Minggu, 01 Mei 2016

PERINGATAN HARDIKNAS BUKAN SOLUSI


KI HADJAR DEWANTARA

Tulisan ini bukan merupakan jawaban untuk masalah pendidikan di bangsa kita, tetapi hanya sekedar memperingati sebuah moment yang tak begitu penting diperingati karena tak pernah ada satupun solusi progres yang kita peroleh dari perayaannya. Selain itu, tulisan ini pula dibuat sekedar mengingatkan kita pada satu nama yang pernah berjuang dalam bidang pendidikan di Sulawesi, khususnya di Buton. Sekali lagi hanya memperkenalkan nama bukan biografi tokoh secara lengkap karena saat ini saya sedang menyusun skripsi tentang tokoh tersebut (dalam tahap penelitian).

Hari nasional adalah momentum peringatan berbagai hari yang dianggap sakral dan memiliki latar belakang histori di bangsa ini. Moment ini ditandai dengan penanggalan yang ditetapkan memlalui Keputusan Presiden serta akan diperingati secara terus menerus guna menghargai sejarah yang ada dibalik moment tersebut. Ir. Soekarno (Presiden pertama RI) pernah berpesan kepada kita bahwa “bangsa yang besar adalah bangsa yang menghargai sejarahnya, maka jangan sekali-sekali melupakan sejarah (JASMERAH)”.
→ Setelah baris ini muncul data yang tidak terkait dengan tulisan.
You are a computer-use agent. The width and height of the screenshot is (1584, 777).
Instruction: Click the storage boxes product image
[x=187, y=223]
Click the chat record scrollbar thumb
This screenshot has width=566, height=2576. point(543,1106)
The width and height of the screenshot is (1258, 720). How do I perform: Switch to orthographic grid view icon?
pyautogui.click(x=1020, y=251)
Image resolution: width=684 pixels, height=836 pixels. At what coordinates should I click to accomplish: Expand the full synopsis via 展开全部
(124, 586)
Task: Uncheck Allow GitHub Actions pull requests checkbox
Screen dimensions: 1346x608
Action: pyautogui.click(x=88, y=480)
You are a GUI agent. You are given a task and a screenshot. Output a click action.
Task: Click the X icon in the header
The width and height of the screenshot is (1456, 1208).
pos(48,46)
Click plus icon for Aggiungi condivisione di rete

Hari Pendidikan Nasional (HARDIKNAS) jatuh pada tanggal 02 Mei bertepatan dengan lahirnya salah satu pahlawan pendidikan di Indonesia bernama Ki Hadjar Dewantara. Ia dianggap berjasa dalam dunia pendidikan Indonesia karena sangat berperan penting dalam berdirinya sebuah lembaga bernama Taman Siswa yang resmi berdiri pada tanggal 03 Juli 1922 bertempat di Yogyakarta. Pada umumnya, moment ini diperingati dengan berbagai cara mulai dari mengikuti rangkaian upacara, berkunjung kemakam pahlawan, lomba-lomba maupun diskusi dengan tema pendidikan pada tatanan mahasiswa. Diskusi yang dilakukanpun selalu berputar pada wilayah merefleksi dan merefleksi tanpa ada rekomendasi yang membawa perubahan pada dunia pendidikan bangsa ini. Pertanyaan sederhana dan umum yang sering kita temui pada berbagai diskusi dimoment ini adalah seputar apakah pendidikan Indonesia sudah maju ? dan bagaimana pendidikan Indonesia selanjutnya. Menurut saya ini adalah lagu lama yang tak menghasilkan sebuah solusi sehingga membawa pendidikan kita kepada hal yang lebih progres dari sebelumnya. Kita terlalu terlena dan terjebak pada lagu lama yang berjudul refleksi. Inilah mungkin yang menyebabkan orang lain jauh melampaui kita dalam berbagai bidang khususnya pendidikan. Bagaimana tidak, orang lain telah lama meninggalkan kita dengan berlari sementara kita terlalu sibuk dengan dunia diskusi yang jarang memiliki output positif maupun rekomendasi yang sekali lagi dapat membawa dunia pendidikan kita kearah yang lebih maju.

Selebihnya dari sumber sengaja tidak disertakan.